[Opening Supplied material section]

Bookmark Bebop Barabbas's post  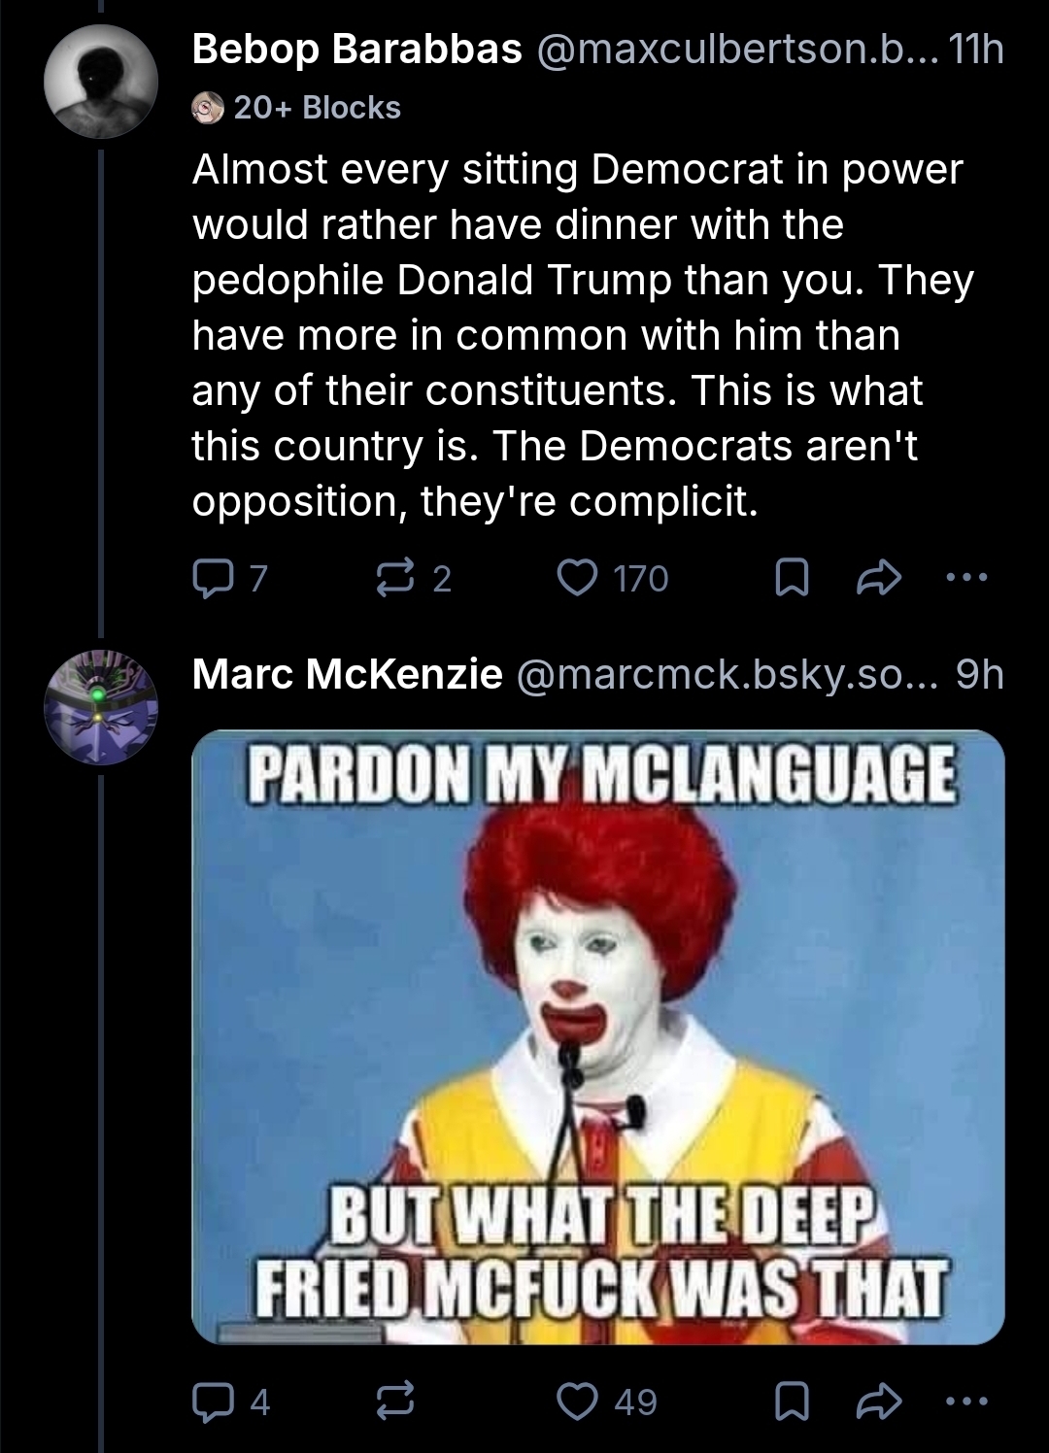pos(793,580)
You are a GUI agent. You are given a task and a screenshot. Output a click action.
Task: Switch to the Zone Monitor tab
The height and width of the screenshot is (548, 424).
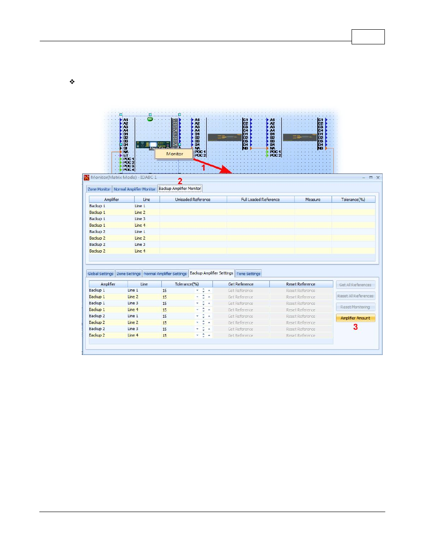pyautogui.click(x=99, y=189)
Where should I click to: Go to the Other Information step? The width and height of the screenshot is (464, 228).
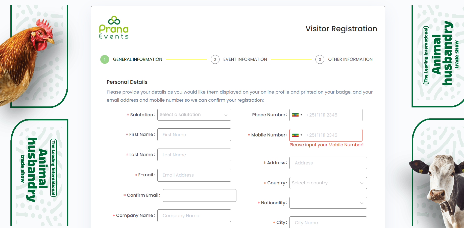click(350, 60)

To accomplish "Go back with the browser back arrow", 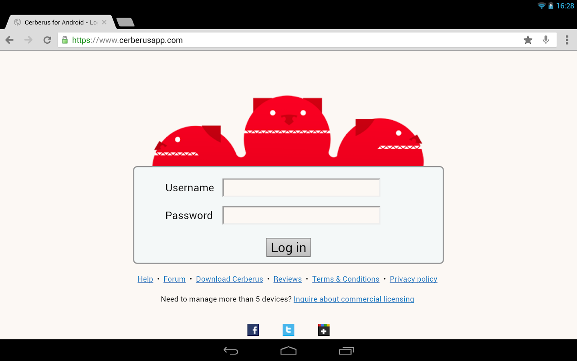I will point(10,40).
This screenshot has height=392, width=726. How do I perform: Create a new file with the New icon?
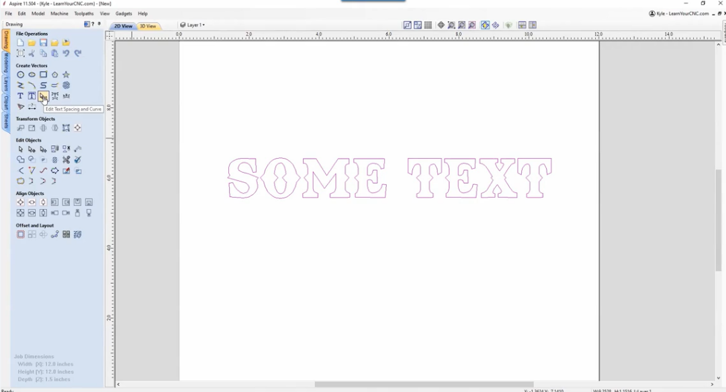pos(20,42)
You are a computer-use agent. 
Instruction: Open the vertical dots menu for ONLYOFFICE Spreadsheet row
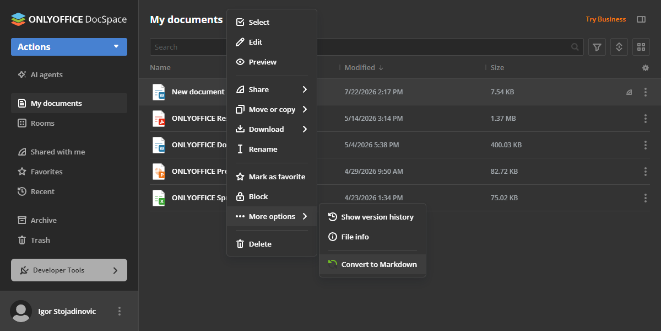[x=646, y=198]
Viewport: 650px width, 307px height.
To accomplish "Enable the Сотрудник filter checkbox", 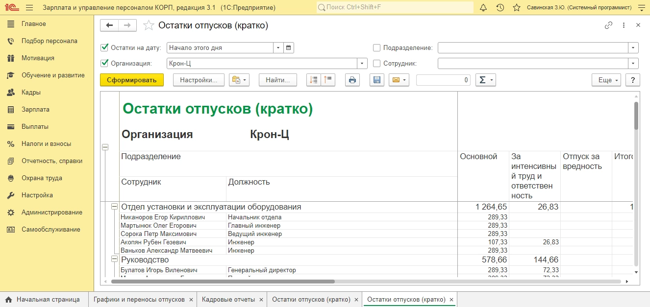I will [377, 63].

[Closing Supplied material section]

What you have to do >> For each line above that includes "agent", copy the line.

Answer to this task >>
You are a GUI agent. You are given a task and a screenshot. Output a click action.
You are a computer-use agent. 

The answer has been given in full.